After that, the only thing we need to do is simulation, and I find that the wanted input is 1 2 4 8 16 32.
read_six_numbers
Dump of assembler code for function read_six_numbers:
0x000000000040145c <+0>: sub $0x18,%rsp
0x0000000000401460 <+4>: mov %rsi,%rdx
0x0000000000401463 <+7>: lea 0x4(%rsi),%rcx
0x0000000000401467 <+11>: lea 0x14(%rsi),%rax
0x000000000040146b <+15>: mov %rax,0x8(%rsp)
0x0000000000401470 <+20>: lea 0x10(%rsi),%rax
0x0000000000401474 <+24>: mov %rax,(%rsp)
0x0000000000401478 <+28>: lea 0xc(%rsi),%r9
0x000000000040147c <+32>: lea 0x8(%rsi),%r8
0x0000000000401480 <+36>: mov $0x4025c3,%esi
0x0000000000401485 <+41>: mov $0x0,%eax
0x000000000040148a <+46>: callq 0x400bf0 <__isoc99_sscanf@plt>
0x000000000040148f <+51>: cmp $0x5,%eax
0x0000000000401492 <+54>: jg 0x401499 <read_six_numbers+61>
0x0000000000401494 <+56>: callq 0x40143a <explode_bomb>
0x0000000000401499 <+61>: add $0x18,%rsp
0x000000000040149d <+65>: retq
The core part of this procedure is to understand what is sscanf
in C. Here, we should pass 8 parameters to it. However, when the number of arugments is over 6, we have to store the extra parameters into the stack, like line +15 and +24. You can find all the arguments based on the image above, accoridng to ABI (Application Binary Interface), the traditional usage of registers.
So, read_six_numbers
procedure just parse 6 decimal numbers from the input string and stores them in the stack. After decoding what this procedure is about, we can go back to phase_2
procedure.
Phase 3
Dump of assembler code for function phase_3:
0x0000000000400f43 <+0>: sub $0x18,%rsp
0x0000000000400f47 <+4>: lea 0xc(%rsp),%rcx
0x0000000000400f4c <+9>: lea 0x8(%rsp),%rdx
0x0000000000400f51 <+14>: mov $0x4025cf,%esi
0x0000000000400f56 <+19>: mov $0x0,%eax
0x0000000000400f5b <+24>: callq 0x400bf0 <__isoc99_sscanf@plt>
0x0000000000400f60 <+29>: cmp $0x1,%eax
0x0000000000400f63 <+32>: jg 0x400f6a <phase_3+39>
0x0000000000400f65 <+34>: callq 0x40143a <explode_bomb>
0x0000000000400f6a <+39>: cmpl $0x7,0x8(%rsp)
0x0000000000400f6f <+44>: ja 0x400fad <phase_3+106>
0x0000000000400f71 <+46>: mov 0x8(%rsp),%eax
0x0000000000400f75 <+50>: jmpq *0x402470(,%rax,8)

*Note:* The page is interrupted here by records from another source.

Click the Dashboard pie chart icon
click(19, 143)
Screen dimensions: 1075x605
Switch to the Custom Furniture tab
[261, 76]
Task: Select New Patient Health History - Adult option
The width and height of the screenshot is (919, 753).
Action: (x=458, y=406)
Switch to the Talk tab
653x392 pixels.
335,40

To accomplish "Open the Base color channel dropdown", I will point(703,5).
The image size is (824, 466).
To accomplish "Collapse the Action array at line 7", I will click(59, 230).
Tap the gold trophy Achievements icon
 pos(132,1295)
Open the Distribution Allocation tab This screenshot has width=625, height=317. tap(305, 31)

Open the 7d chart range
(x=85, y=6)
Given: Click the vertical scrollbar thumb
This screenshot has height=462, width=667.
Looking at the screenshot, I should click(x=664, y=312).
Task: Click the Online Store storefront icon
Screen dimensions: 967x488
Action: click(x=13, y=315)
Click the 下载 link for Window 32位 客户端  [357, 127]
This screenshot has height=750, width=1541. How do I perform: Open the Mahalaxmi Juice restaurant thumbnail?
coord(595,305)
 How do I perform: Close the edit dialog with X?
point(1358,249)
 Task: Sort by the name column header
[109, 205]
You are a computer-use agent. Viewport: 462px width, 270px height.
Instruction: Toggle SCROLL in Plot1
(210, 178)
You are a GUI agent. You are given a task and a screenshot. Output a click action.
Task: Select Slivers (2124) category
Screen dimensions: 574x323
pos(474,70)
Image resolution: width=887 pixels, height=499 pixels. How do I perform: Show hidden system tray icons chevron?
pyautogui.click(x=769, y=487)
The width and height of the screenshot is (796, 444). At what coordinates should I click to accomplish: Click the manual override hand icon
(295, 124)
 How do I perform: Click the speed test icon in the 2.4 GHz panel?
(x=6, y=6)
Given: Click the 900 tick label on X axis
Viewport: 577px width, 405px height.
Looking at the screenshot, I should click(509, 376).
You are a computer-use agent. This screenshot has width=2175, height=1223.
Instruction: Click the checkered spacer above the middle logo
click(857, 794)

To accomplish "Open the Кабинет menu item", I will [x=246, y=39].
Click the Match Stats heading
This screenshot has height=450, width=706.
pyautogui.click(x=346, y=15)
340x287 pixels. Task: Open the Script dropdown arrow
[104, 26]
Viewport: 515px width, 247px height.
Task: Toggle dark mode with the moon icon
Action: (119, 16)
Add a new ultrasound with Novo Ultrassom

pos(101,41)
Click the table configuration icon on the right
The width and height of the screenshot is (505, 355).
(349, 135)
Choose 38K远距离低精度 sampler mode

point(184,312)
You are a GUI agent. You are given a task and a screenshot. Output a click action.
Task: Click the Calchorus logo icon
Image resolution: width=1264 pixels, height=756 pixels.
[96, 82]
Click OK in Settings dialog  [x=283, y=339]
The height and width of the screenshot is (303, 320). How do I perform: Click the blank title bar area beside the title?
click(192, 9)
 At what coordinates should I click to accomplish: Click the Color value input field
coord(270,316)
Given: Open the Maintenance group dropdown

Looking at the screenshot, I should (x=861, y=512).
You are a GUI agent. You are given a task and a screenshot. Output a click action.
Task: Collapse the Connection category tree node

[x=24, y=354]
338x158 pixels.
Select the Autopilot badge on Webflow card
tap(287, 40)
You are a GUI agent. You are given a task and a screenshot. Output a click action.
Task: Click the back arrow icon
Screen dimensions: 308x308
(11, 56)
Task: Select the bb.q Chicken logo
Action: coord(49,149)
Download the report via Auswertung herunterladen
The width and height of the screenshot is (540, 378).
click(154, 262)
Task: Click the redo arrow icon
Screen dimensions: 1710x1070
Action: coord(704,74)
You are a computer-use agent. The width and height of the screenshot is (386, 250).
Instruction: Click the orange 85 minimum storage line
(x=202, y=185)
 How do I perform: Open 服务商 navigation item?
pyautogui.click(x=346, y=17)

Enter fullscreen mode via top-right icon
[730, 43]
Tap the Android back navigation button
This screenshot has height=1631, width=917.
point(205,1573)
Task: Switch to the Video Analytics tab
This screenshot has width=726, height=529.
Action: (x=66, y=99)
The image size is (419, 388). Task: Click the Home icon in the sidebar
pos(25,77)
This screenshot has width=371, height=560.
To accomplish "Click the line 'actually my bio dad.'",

0x0000000000400f7c <+57>: mov $0xcf,%eax
0x0000000000400f81 <+62>: jmp 0x400fbe <phase_3+123>
0x0000000000400f83 <+64>: mov $0x2c3,%eax
0x0000000000400f88 <+69>: jmp 0x400fbe <phase_3+123>
0x0000000000400f8a <+71>: mov $0x100,%eax
0x0000000000400f8f <+76>: jmp 0x400fbe <phase_3+123>
0x0000000000400f91 <+78>: mov $0x185,%eax
0x0000000000400f96 <+83>: jmp 0x400fbe <phase_3+123>
0x0000000000400f98 <+85>: mov $0xce,%eax
---Type <return> to continue, or q <return> to quit---
0x0000000000400f9d <+90>: jmp 0x400fbe <phase_3+123>
0x0000000000400f9f <+92>: mov $0x2aa,%eax
0x0000000000400fa4 <+97>: jmp 0x400fbe <phase_3+123>
0x0000000000400fa6 <+99>: mov $0x147,%eax
0x0000000000400fab <+104>: jmp 0x400fbe <phase_3+123>
0x0000000000400fad <+106>: callq 0x40143a <explode_bomb>
0x0000000000400fb2 <+111>: mov $0x0,%eax
0x0000000000400fb7 <+116>: jmp 0x400fbe <phase_3+123>
0x0000000000400fb9 <+118>: mov $0x137,%eax
0x0000000000400fbe <+123>: cmp 0xc(%rsp),%eax
0x0000000000400fc2 <+127>: je 0x400fc9 <phase_3+134>
0x0000000000400fc4 <+129>: callq 0x40143a <explode_bomb>
0x0000000000400fc9 <+134>: add $0x18,%rsp
0x0000000000400fcd <+138>: retq
This phase is interesting. The code before line +24 is easy to understand, which is parsing two decimal from the input and storing them in the stack. The most interesting part is line +50, where the code unconditionally jumps to an address according to the first input number! I was stuck for quite a while to thinking. After some trials like the first number is 0, 1, …, I find that there are multiple groups of input leading to a valid result.
Have a quick browse on how this phase is defused successfully, we can find that there are many ways jumping to line +123, which compares the second input with %eax
. What’s more, there are many lines moving immediate number to %eax
like line +57, +64, etc. We can guess the interesting line +50 is to jump to one of the line.
After trying (gdb) x/w 0x402470: 0x00400f7c
, it refers to line +57, which means the base of the jumping is line +57. So, one of the answers: 1 311 comes out naturally.